Transmission of high-risk HLA-DQB1 alleles in Chilean type 1 diabetic patients and their parents: stratification by the presence of ICA or GAD65 autoantibodies.

AIM

The purpose of this study was to assess whether the transmission of DQB10201 and DQB10302 alleles from heterozygous parents to Chilean type 1 diabetic patients depends on the presence of antibodies such as glutamic acid decarboxilase (GAD65) or Islet Cell (ICA) autoantibodies in the affected case.

MATERIAL AND METHODS

A study of incident type 1 diabetic cases and parents was carried out in Santiago, Chile during 1997-98. The use of the case-parental design eliminates the possibility that case-controls differences are due to selection of controls whose genetic backgrounds differ systematically from those of cases.
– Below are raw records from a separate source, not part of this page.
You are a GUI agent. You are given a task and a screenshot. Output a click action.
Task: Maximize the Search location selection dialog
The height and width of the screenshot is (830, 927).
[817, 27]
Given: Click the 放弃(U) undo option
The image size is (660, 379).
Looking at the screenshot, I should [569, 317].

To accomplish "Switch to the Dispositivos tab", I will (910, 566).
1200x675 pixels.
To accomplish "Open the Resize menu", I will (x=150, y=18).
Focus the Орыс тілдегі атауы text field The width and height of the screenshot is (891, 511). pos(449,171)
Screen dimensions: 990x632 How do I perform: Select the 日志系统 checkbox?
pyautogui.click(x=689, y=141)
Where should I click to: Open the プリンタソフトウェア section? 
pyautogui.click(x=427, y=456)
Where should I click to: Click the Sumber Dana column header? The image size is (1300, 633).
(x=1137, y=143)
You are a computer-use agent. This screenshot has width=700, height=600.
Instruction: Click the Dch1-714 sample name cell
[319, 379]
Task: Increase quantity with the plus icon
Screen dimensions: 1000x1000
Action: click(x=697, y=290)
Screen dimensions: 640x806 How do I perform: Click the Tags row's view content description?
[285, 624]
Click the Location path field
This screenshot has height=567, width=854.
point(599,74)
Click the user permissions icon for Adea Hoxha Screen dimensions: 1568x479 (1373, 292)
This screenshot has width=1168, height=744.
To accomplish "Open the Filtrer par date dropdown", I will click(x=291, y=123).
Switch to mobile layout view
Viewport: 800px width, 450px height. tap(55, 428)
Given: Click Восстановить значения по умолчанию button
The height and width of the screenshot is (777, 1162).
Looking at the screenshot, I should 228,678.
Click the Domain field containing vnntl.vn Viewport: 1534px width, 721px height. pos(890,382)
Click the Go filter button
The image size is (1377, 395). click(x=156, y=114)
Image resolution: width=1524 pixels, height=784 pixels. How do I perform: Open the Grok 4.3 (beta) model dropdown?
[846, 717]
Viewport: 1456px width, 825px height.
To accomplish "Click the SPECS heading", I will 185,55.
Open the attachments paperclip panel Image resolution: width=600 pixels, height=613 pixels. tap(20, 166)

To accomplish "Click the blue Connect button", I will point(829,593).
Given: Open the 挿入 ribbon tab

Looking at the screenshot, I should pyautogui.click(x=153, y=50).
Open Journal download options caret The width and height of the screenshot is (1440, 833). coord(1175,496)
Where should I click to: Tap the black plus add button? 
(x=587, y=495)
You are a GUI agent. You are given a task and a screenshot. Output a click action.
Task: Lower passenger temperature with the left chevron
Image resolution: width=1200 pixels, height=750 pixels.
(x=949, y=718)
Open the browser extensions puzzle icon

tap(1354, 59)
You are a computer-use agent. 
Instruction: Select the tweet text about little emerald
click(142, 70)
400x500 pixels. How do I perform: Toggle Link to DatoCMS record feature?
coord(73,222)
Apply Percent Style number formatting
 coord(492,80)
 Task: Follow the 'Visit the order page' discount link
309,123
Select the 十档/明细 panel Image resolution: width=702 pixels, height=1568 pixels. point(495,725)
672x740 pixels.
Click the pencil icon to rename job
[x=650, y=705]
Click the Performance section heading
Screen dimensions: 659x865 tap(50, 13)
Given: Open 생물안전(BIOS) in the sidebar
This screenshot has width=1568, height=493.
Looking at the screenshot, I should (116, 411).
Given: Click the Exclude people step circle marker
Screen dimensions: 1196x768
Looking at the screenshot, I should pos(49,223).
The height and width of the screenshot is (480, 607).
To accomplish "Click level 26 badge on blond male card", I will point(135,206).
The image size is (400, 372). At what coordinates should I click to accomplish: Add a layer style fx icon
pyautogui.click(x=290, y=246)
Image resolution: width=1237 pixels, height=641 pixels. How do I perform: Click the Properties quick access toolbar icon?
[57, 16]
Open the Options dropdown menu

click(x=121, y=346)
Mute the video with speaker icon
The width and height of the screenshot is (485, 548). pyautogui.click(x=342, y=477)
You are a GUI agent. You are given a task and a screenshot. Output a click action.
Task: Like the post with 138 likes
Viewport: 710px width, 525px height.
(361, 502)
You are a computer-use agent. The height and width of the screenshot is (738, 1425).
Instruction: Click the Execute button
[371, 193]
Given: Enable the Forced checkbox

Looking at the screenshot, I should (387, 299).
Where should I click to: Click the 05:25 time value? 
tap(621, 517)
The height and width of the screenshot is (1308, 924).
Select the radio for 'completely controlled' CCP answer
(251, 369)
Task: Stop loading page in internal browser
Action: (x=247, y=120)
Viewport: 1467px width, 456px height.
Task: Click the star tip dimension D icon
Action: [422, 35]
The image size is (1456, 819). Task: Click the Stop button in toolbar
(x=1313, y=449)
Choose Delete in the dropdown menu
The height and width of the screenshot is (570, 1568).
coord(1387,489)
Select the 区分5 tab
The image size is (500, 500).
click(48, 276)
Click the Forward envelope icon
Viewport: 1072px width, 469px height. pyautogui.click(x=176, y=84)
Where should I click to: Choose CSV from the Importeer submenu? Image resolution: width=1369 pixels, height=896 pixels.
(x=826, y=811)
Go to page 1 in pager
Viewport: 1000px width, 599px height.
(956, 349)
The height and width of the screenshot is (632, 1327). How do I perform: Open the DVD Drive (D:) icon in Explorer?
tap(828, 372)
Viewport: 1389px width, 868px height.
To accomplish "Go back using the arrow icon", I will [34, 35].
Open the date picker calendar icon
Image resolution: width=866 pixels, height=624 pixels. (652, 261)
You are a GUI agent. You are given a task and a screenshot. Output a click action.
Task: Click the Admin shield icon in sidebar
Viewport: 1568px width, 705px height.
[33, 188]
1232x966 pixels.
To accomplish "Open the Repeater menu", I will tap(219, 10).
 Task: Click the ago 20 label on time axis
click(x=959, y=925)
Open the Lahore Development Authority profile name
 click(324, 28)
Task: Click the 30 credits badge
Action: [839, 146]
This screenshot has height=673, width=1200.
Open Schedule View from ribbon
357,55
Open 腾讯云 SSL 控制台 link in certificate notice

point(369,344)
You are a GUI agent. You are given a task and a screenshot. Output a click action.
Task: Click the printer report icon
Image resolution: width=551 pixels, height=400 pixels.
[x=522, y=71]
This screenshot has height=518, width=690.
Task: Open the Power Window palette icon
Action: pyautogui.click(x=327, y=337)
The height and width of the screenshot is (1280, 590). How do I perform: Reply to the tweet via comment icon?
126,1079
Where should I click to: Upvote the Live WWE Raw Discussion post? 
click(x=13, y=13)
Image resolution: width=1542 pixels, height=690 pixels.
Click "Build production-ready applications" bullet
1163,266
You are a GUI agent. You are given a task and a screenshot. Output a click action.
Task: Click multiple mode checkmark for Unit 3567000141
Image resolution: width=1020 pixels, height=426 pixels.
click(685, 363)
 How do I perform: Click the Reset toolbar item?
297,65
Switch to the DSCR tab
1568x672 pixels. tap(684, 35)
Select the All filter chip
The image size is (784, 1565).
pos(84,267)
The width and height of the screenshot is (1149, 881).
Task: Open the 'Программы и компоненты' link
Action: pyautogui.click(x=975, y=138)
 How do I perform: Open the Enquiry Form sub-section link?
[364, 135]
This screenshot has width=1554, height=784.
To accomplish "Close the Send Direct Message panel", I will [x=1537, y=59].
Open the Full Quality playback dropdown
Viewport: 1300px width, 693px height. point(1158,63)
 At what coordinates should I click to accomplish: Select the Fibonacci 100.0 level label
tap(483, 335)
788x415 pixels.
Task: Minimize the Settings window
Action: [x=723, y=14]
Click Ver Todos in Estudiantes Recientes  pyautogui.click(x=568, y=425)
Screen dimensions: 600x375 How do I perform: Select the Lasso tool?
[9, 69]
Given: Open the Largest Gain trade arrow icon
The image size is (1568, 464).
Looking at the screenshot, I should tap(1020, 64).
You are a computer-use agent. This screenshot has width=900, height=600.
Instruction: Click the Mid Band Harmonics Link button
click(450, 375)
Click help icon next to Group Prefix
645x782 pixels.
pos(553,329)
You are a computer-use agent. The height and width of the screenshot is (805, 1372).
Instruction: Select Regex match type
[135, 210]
HLA-DQB1 polymorphisms were determined in cases and parents from n = 83 families using polymerase chain reaction and oligonucleotide dot-blot analysis. Detection of GAD65 antibodies was performed using a simple radio-binding asssay. Conventional ICA were detected by indirect immunofluorescence.

RESULTS

Transmission disequilibrium test indicate a strong association between DQB10201 and DQB10302 and type I diabetes. When comparing the two subsets of families defined by having an affected child tested negative or positive for GAD65 antibodies (39 and 44 case-parent trios respectively) the probability of transmission of DQB10201 significantly differed between such strata (p-value=0.025). The pattern of transmission of DQB1201 allele was also significantly different in the two subsets of families defined by ICA-or ICA+ cases (23 and 60 trios respectively) (p-value = 0.028). No differences were found in the transmission of DQB1*0302 allele in the different strata defined by the autoimmunity status of the proband.

CONCLUSION

Our results reveal that DQB1*0201 allele may display distinct associations with type I diabetes depending on the autoimmunity to ICA and GAD65 autoantibodies.